Work instruction ▸ Return only the lines running from the first line of the listing through the one with "Task: Click the 艺术类专业文化课 line with 150分", unchanged.

Data to use ▸
·····

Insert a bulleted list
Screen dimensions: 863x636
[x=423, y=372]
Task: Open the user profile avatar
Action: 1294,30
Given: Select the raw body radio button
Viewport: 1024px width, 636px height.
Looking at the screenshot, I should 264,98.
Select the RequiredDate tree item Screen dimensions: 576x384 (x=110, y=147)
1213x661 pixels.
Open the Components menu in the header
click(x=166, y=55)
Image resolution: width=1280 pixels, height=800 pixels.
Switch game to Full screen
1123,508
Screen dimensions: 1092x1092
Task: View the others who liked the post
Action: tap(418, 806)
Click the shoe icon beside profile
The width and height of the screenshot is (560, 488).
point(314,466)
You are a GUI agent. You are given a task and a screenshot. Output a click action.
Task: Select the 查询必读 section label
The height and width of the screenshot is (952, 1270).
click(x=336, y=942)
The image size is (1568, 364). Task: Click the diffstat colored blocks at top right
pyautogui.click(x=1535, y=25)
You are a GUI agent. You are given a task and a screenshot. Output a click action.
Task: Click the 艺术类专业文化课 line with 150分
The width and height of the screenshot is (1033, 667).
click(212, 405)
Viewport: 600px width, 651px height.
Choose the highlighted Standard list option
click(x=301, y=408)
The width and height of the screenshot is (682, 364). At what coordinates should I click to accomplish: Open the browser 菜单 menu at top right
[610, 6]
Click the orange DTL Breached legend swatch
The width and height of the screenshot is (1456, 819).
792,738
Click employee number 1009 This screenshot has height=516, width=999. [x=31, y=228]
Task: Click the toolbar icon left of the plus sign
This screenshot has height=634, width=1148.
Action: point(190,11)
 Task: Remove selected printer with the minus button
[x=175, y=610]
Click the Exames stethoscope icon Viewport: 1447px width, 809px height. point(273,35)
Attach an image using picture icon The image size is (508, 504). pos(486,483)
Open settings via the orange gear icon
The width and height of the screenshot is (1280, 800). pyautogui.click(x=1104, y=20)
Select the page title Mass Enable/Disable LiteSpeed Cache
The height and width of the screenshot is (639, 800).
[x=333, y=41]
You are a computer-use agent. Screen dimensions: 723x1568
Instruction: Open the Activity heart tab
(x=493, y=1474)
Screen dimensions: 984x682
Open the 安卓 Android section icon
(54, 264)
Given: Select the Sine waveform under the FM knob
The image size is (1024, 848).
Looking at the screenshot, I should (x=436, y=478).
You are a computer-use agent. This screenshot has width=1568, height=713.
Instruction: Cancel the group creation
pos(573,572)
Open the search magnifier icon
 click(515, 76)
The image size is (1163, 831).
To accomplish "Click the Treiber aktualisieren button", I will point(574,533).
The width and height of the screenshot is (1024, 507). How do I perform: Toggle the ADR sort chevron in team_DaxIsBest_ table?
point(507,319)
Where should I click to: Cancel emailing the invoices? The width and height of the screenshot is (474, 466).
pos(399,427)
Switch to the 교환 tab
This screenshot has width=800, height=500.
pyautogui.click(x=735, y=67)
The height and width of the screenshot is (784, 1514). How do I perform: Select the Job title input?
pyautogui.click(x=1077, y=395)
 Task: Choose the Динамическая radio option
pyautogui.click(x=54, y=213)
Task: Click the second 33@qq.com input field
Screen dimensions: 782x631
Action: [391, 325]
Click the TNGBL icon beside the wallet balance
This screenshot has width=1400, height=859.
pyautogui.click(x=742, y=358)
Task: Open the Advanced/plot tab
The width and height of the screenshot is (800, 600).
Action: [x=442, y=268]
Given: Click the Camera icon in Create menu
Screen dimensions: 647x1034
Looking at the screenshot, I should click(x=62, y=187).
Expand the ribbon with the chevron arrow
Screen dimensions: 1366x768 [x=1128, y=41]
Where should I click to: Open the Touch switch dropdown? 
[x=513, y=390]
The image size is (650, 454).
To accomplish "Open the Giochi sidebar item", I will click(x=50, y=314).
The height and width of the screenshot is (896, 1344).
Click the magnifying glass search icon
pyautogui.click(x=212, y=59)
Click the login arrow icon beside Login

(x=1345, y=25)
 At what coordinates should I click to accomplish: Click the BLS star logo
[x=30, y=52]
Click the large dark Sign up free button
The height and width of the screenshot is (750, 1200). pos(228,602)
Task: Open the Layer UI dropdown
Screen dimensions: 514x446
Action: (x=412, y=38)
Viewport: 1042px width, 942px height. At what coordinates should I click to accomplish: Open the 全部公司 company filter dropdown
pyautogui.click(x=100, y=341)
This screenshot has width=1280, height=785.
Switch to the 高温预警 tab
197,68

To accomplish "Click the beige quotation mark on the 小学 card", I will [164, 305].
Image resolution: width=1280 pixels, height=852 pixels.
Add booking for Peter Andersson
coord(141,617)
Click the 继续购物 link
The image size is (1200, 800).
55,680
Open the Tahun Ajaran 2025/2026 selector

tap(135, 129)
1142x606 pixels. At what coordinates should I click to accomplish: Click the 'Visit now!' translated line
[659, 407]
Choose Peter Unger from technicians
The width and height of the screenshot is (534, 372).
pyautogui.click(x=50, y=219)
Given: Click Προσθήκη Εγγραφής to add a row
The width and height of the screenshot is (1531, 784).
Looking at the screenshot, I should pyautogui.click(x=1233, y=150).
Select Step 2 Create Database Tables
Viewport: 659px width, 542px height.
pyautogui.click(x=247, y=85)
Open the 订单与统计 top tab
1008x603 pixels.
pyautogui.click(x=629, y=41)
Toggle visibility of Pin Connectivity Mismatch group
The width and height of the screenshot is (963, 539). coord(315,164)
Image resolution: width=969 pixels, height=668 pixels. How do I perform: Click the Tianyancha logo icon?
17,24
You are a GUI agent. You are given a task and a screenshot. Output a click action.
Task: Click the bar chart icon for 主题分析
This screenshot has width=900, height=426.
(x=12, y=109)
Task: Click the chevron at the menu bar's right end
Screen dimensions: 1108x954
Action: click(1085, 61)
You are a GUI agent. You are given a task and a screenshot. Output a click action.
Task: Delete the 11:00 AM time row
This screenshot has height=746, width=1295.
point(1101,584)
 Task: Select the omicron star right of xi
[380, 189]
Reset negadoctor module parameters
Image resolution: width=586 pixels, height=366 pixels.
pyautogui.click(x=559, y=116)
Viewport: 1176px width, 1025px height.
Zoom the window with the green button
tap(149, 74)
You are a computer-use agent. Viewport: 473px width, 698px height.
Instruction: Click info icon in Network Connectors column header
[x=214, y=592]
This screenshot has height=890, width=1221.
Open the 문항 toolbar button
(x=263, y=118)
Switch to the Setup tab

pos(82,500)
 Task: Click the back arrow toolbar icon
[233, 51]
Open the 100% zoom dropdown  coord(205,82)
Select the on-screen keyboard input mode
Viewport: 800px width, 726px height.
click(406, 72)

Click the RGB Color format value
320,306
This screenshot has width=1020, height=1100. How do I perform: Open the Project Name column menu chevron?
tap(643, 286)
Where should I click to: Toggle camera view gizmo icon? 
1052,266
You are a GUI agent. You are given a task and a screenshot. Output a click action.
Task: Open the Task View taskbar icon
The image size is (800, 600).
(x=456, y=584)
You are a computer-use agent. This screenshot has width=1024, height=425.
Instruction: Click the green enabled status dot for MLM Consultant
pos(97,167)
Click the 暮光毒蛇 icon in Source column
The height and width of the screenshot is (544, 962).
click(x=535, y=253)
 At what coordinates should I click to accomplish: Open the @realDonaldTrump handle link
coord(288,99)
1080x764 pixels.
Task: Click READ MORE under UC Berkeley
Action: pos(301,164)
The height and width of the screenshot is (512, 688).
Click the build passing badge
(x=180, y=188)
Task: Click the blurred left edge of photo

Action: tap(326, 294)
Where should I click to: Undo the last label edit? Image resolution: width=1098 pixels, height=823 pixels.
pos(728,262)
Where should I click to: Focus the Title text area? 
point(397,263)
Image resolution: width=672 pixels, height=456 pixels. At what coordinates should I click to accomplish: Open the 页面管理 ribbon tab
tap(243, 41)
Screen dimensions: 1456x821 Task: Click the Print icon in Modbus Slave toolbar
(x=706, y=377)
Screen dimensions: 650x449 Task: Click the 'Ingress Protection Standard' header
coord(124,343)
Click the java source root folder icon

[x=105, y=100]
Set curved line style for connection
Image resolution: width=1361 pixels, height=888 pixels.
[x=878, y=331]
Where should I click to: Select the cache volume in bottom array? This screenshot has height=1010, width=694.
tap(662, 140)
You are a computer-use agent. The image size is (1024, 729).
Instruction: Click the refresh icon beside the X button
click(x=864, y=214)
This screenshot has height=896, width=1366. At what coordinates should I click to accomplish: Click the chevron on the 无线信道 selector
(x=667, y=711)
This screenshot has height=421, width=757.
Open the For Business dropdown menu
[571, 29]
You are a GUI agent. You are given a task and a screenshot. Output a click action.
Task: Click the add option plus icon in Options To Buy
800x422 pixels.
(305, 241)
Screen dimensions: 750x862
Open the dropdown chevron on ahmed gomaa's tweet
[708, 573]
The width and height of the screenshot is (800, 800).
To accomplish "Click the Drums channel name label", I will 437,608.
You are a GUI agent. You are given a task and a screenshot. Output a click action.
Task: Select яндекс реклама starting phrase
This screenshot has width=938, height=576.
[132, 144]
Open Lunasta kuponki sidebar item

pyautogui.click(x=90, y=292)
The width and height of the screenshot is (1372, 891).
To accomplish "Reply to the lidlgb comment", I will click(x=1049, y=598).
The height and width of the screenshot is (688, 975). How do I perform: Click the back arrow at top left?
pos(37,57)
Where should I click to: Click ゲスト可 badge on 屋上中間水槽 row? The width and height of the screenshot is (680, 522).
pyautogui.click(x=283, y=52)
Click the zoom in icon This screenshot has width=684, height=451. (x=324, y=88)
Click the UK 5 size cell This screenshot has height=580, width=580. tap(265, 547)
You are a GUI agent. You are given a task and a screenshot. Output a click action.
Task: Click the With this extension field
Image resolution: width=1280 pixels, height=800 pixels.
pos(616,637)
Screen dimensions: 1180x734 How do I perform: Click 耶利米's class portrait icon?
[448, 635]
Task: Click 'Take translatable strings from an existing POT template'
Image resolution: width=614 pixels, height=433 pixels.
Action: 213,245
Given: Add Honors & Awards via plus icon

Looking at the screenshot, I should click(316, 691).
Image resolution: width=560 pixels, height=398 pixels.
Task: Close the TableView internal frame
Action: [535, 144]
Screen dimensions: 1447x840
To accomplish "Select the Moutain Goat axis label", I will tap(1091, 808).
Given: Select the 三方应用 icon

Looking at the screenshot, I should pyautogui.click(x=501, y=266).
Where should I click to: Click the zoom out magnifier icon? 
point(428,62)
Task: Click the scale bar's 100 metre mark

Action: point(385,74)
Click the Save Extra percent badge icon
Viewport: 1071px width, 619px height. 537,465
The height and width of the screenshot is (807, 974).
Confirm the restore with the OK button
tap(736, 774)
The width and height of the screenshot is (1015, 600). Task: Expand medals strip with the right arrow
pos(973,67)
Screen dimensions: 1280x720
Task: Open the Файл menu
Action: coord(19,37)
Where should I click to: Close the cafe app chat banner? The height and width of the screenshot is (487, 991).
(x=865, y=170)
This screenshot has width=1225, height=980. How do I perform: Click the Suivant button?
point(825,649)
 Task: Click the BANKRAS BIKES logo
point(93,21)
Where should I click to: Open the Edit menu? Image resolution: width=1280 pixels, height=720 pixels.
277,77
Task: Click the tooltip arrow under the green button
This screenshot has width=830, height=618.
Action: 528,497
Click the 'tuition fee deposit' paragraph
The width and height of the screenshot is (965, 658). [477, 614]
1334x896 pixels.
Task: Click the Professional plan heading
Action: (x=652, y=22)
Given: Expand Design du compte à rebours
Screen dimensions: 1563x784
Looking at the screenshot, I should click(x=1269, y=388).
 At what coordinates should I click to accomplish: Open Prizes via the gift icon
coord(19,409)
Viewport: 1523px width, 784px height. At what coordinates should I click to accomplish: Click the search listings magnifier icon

·····

Response to the exercise ▸
Insert a bulleted list
Screen dimensions: 863x636
[x=423, y=372]
Task: Open the user profile avatar
Action: 1294,30
Given: Select the raw body radio button
Viewport: 1024px width, 636px height.
Looking at the screenshot, I should 264,98.
Select the RequiredDate tree item Screen dimensions: 576x384 (x=110, y=147)
1213x661 pixels.
Open the Components menu in the header
click(x=166, y=55)
Image resolution: width=1280 pixels, height=800 pixels.
Switch game to Full screen
1123,508
Screen dimensions: 1092x1092
Task: View the others who liked the post
Action: tap(418, 806)
Click the shoe icon beside profile
The width and height of the screenshot is (560, 488).
point(314,466)
You are a GUI agent. You are given a task and a screenshot. Output a click action.
Task: Select the 查询必读 section label
The height and width of the screenshot is (952, 1270).
click(x=336, y=942)
The image size is (1568, 364). Task: Click the diffstat colored blocks at top right
pyautogui.click(x=1535, y=25)
You are a GUI agent. You are given a task and a screenshot. Output a click action.
Task: Click the 艺术类专业文化课 line with 150分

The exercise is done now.